Data extracted from a collection
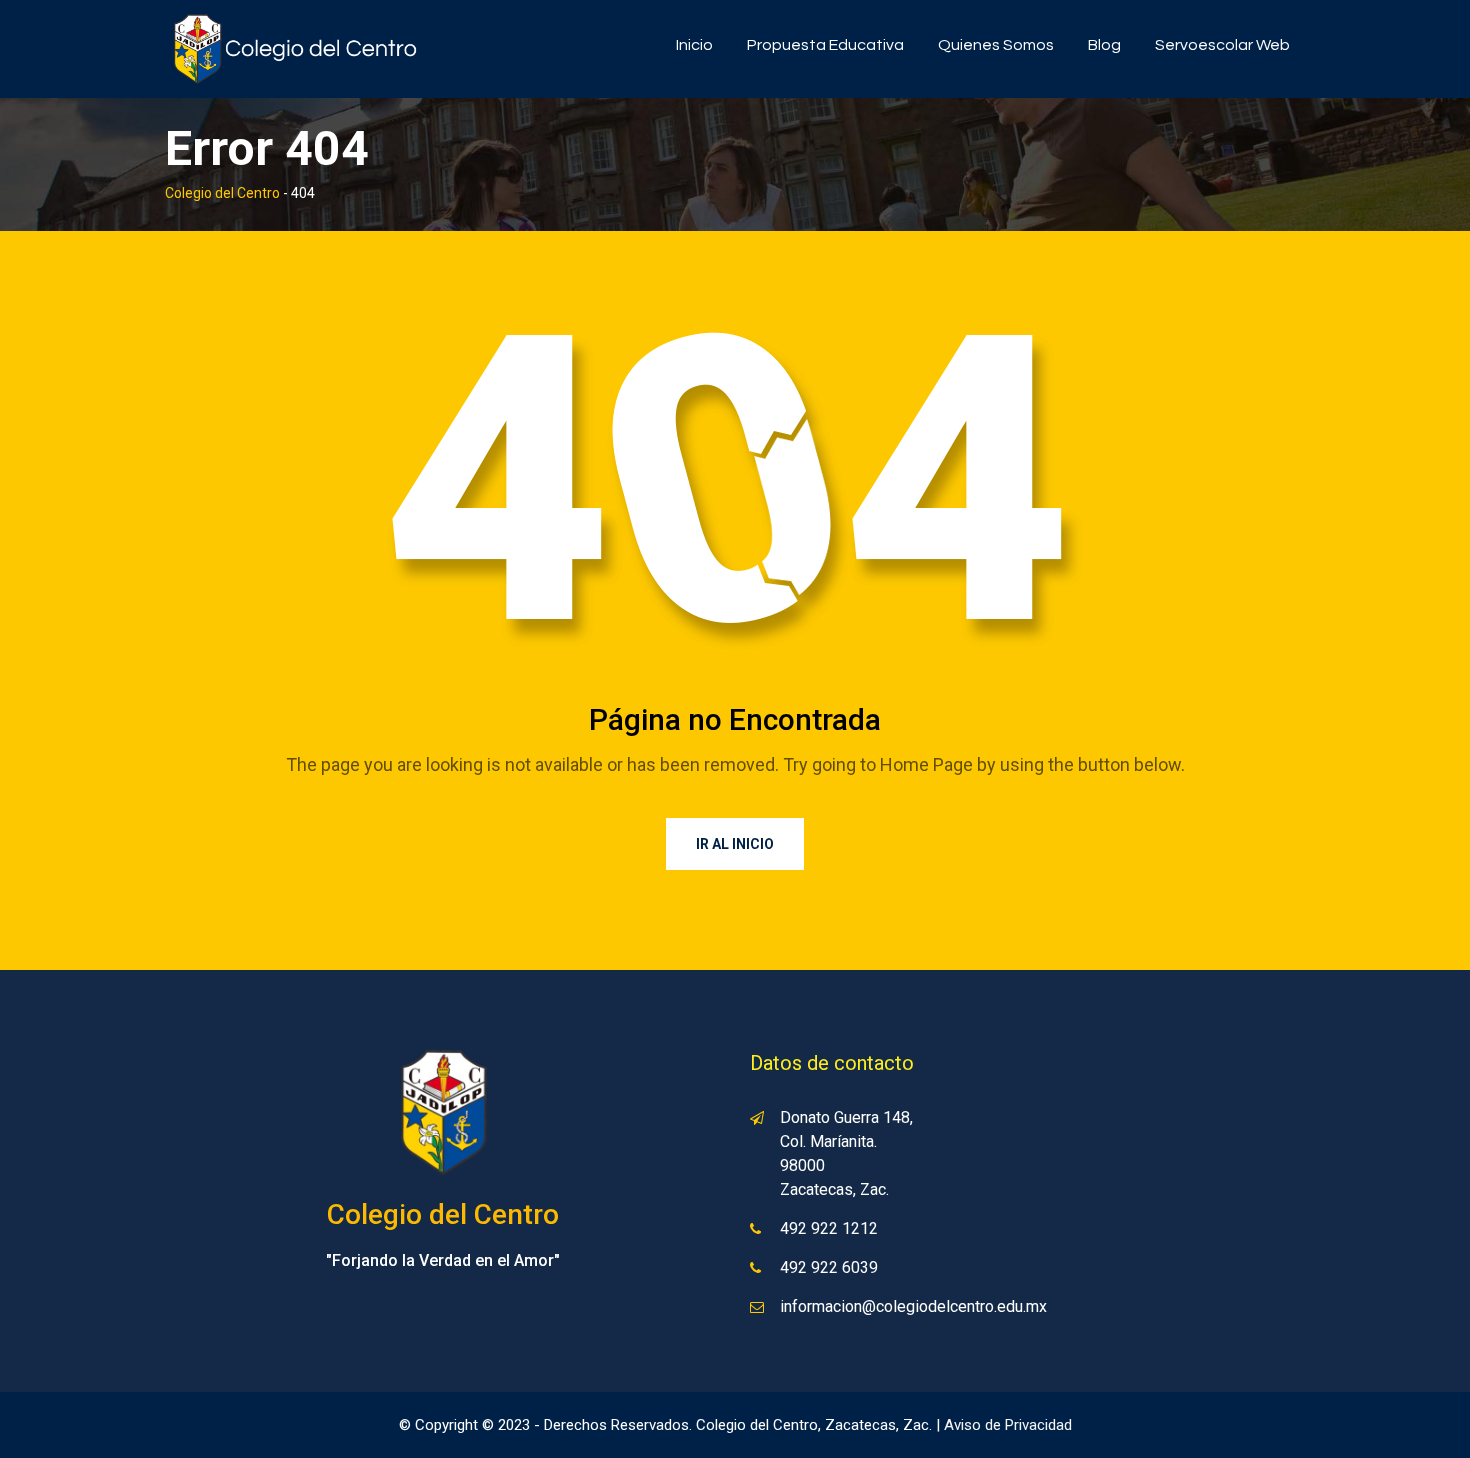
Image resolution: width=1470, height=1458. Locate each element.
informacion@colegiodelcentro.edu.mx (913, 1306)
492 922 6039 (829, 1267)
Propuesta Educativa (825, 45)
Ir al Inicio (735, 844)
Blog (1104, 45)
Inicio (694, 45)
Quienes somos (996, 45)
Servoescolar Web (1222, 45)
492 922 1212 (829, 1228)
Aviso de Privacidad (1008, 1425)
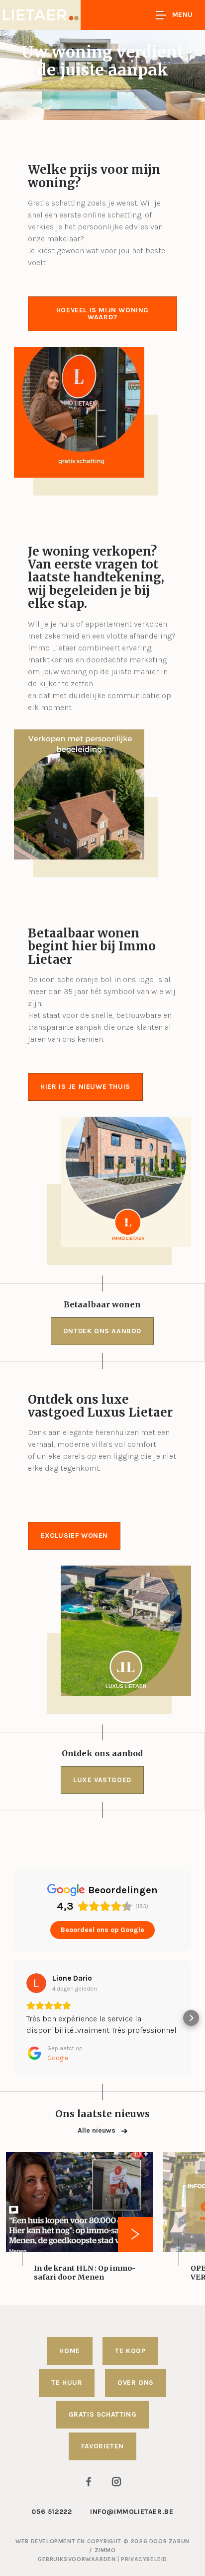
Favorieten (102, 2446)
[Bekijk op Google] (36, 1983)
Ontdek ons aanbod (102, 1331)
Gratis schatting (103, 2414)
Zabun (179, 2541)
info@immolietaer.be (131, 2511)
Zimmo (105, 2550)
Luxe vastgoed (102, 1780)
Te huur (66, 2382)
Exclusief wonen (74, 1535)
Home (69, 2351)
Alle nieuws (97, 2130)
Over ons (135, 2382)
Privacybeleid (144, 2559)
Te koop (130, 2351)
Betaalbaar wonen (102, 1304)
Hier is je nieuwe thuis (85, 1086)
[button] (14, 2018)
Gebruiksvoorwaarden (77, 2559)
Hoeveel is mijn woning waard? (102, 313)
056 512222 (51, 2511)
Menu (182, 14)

Task directions :: Return each record as written, minus its images.

Reply ::
Image resolution: width=1470, height=1458. Locate each element.
informacion@colegiodelcentro.edu.mx (913, 1306)
492 922 6039 (829, 1267)
Propuesta Educativa (825, 45)
Ir al Inicio (735, 844)
Blog (1104, 45)
Inicio (694, 45)
Quienes somos (996, 45)
Servoescolar Web (1222, 45)
492 922 1212 (829, 1228)
Aviso de Privacidad (1008, 1425)
Favorieten (102, 2446)
[Bekijk op Google] (36, 1983)
Ontdek ons aanbod (102, 1331)
Gratis schatting (103, 2414)
Zabun (179, 2541)
info@immolietaer.be (131, 2511)
Zimmo (105, 2550)
Luxe vastgoed (102, 1780)
Te huur (66, 2382)
Exclusief wonen (74, 1535)
Home (69, 2351)
Alle nieuws (97, 2130)
Over ons (135, 2382)
Privacybeleid (144, 2559)
Te koop (130, 2351)
Betaalbaar wonen (102, 1304)
Hier is je nieuwe thuis (85, 1086)
[button] (14, 2018)
Gebruiksvoorwaarden (77, 2559)
Hoeveel is mijn woning waard? (102, 313)
056 512222 (51, 2511)
Menu (182, 14)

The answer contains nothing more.